Protein kinases are the enzymes that catalyzes the transfer of γ-phosphate group from ATP to protein residues containing hydroxyl groups and has an important role in cell growth, proliferation, and differentiation. The human kinome comprises ~535 protein kinases. Mutations / Dysregulation of protein kinases are linked to various diseases, particularly in cancer, also protein kinases are the most widely studied cancer therapeutic targets, with a large number of protein kinase inhibitors are approved in Cancer and another large numbers are in active development.

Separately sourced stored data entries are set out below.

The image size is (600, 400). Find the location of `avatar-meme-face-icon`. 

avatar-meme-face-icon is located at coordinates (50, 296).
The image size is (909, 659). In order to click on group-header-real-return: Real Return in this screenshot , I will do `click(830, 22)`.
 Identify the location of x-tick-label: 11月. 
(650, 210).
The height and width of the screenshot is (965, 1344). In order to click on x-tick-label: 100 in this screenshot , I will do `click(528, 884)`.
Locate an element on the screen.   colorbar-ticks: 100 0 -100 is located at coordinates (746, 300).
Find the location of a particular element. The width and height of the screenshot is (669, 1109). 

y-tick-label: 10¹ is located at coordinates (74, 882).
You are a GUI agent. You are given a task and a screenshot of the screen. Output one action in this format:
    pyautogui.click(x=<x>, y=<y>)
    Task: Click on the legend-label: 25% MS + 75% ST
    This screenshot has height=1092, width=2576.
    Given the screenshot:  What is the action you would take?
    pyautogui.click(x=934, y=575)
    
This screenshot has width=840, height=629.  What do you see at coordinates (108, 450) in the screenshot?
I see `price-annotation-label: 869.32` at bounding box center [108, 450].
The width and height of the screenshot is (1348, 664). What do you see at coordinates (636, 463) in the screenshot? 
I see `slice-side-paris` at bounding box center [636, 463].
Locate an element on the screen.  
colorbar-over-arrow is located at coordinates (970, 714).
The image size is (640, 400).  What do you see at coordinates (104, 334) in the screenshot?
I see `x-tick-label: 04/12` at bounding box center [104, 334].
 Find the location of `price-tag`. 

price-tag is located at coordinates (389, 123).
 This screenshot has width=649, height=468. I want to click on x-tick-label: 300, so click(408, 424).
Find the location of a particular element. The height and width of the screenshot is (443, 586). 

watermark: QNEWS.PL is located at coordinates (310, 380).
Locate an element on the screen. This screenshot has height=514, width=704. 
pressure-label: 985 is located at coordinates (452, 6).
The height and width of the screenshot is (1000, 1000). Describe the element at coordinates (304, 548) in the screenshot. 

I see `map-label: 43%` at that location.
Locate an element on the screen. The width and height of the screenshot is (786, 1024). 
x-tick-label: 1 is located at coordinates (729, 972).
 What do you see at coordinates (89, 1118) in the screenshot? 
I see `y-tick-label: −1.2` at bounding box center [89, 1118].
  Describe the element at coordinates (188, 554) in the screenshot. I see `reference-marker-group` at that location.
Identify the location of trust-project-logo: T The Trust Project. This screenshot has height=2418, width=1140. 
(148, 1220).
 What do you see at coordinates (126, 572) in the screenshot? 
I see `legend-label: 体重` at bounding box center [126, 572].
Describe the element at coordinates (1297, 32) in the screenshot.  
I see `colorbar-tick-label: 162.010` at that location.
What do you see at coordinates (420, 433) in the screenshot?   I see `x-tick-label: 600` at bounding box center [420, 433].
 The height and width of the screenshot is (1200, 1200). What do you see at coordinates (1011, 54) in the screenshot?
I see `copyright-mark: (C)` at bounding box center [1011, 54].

Further, according to the substrate residues, protein kinases can be classified as tyrosine kinases (including both receptor and nonreceptor tyrosine kinases), serine/threonine kinases, and tyrosine kinase-like enzymes.
Similarly, Kinase Inhibitors can be classified into different categories by using many ways. According to classification system based upon the structures of their drug-enzyme complexes proposed by Roskoski (in 2016), protein kinase inhibitors are classified into six types (Type-I–VI).
Type-I inhibitors bind to the active conformation of the kinase (DFG-Asp in, αC-helix in). Type-I½ inhibitors bind to a DFG-Asp in inactive kinase conformation with αC-helix out, while type-II inhibitors bind to a DFG-Asp out inactive conformation. These types of inhibitors occupy part of the adenine binding pocket and form hydrogen bonds with the hinge region connecting the small and large lobes of the enzyme. Among them, type-I½ and type-II antagonists can be further divided into A and B subtypes. Type A inhibitors extend past the Sh2 gatekeeper residue into the back cleft, while type B inhibitors fail to extend into the back cleft. The possible importance of this difference is that type A inhibitors have longer residence times compared with type B inhibitors when binding to their targets. Type III and type IV kinase inhibitors are allosteric in nature. Type III inhibitors restrain kinase activity by binding to an allosteric site, which is in the cleft between the small and large kinase lobes adjacent to the ATP-binding pocket.
Contrariwise, type IV inhibitors bind outside of the cleft. Moreover, the bivalent molecules that span two distinct regions of the kinase domain are type V inhibitors. Type-I–V inhibitors are all reversible. In contrast, compounds that bind covalently with the kinase active site are called type VI inhibitors (irreversible kinase inhibitors).